Surrealismo na Espanha: pode ser entendido como a expressão cinematográfica mais

radicalmente desatrelada da narratividade clássica, com alinhamento à arte de Salvador Dali que inspirou o maior nome do movimento, Luis Buñuel. Este cineasta realizou filmes, sobretudo nos anos 1920, que renegavam o real, tendo na montagem o recurso fundamental de descontextualização da relação entre imagem naturalista e tempo linear, cara ao cinema clássico. Ao invés disso, o surrealismo desconstrói o sentido de continuidade temporal e da lógica racional narrativa. Suas imagens metaforizam os aspectos subjetivos, as pulsões do inconsciente, estimulando que o espectador construa o sentido e o significado das imagens. Por isso, não há enredos lineares, apenas imagens que se sucedem, emergindo do inconsciente. O surrealismo, recorrentemente, é identificado com a linguagem dos sonhos: caótica e descontínua. Um cão andaluz (Buñuel, 1928) é o paradigma, embora o cineasta tenha realizado filmes mais ou menos surrealistas ao longo de sua bem-sucedida carreira, que se estendeu até os anos 1970. Também aqui são percebidas relações profundas com o campo artístico.

Neo-realismo italiano: surgido nos anos 1940 como uma resposta artística e estética do

cinema italiano à realidade social adversa vivenciada pela Itália, durante e depois da segunda guerra mundial, este movimento cinematográfico inaugura a fase moderna do cinema europeu. Entre suas principais características narrativas, a linguagem dos filmes neo-realistas buscava, através da fotografia e da montagem, expressar o tempo real da dor e

sofrimento causados pelos tempos de guerra. Para isso, havia o princípio do plano- sequência, que objetivava filmar um real sem cortes (edição e montagem), como recurso de linguagem recorrente nos filmes. Além disso, as obras neo-realistas eram filmadas em cenários naturais, totalmente fora de estúdio, com atores amadores em sua grande maioria. O neo-realismo recusava a conclusão tradicional dos filmes clássicos, com finais felizes e definitivos dos enredos. Roma, cidade aberta (Roberto Rossellini, 1945) e Ladrões de Bicicleta (Vittorio De Sica, 1948) são duas das maiores referência neo-realistas.

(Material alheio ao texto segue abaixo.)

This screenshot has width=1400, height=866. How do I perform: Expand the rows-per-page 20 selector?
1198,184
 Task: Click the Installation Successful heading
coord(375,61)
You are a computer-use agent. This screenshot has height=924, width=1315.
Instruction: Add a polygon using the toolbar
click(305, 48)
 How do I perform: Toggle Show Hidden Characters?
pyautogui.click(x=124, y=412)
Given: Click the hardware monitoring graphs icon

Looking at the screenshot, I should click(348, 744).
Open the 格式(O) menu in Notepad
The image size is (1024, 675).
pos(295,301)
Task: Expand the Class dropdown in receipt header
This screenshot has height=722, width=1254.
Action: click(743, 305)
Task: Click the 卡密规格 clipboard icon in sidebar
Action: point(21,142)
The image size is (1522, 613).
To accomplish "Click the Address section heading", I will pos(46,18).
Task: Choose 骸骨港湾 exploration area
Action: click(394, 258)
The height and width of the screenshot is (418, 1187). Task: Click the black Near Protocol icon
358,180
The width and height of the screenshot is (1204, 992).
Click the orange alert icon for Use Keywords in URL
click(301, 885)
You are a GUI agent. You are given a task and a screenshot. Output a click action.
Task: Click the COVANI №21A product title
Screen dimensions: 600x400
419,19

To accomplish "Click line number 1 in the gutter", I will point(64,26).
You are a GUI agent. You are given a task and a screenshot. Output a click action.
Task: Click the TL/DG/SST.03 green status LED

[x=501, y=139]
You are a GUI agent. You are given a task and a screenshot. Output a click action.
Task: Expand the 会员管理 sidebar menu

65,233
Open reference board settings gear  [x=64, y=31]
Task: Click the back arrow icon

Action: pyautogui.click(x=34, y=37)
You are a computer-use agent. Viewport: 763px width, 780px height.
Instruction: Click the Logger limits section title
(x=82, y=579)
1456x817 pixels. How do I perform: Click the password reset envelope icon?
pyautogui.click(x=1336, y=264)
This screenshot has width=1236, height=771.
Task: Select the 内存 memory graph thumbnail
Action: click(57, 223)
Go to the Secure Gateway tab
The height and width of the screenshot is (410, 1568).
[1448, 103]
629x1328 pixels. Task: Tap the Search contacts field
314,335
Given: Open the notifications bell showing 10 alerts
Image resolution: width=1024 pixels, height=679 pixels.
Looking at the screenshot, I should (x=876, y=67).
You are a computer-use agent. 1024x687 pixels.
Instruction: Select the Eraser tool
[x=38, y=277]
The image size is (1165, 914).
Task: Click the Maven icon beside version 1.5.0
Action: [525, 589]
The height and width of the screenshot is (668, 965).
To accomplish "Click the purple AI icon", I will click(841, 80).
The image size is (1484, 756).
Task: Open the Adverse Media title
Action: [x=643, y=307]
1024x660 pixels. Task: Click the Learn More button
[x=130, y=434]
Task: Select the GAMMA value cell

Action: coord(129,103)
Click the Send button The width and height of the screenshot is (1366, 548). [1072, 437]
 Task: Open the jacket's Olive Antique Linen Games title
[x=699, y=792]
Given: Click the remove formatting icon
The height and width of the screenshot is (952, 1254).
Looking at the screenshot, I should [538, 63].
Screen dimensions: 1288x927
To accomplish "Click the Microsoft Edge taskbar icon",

Nouvelle vague francesa: o princípio fundamental é o da liberdade narrativa. Isso

equivalia filmar sem muitas relações com um roteiro pré-estabelecido, o que distanciou os filmes franceses pertencentes a este movimento, nos anos 1950 e 1960, do cinema dito comercial. Em termos de fotografia, o uso da câmera na mão. Na interpretação, era facultado aos atores a improvisação, sobretudo porque as temáticas da nouvelle vague exploravam com freqüência relações interpessoais, aproximando-se dos questionamentos existenciais do período pós-guerra. È claramente um cinema intelectual, de idéias, profundamente autoral, que elevou a figura do diretor / cineasta ao status de “autor cinematográfico”. Hiroshima mon amour (Alain Resnais, 1959) e Alphaville (Jean Luc Godard, 1965) são, entre outras, obras eloquentes do movimento da nouvelle vague.

Todos são movimentos que influenciaram a narrativa cinematográfica por um viés intelectual, que se distinguia e se distingue, atualmente, do cinema comercial que, majoritariamente, é referência e padrão para os espectadores. Esses ciclos de renovação estética estiveram sempre presentes ao longo do século XX, com variações e derivações de maior ou menor visibilidade, que ocorreram em outros países, inclusive no Brasil, com o cinema novo, na década de 1960, que buscou inspiração nas obras do neo-realismo italiano e na nouvelle vague da França, conforme será demonstrado mais adiante.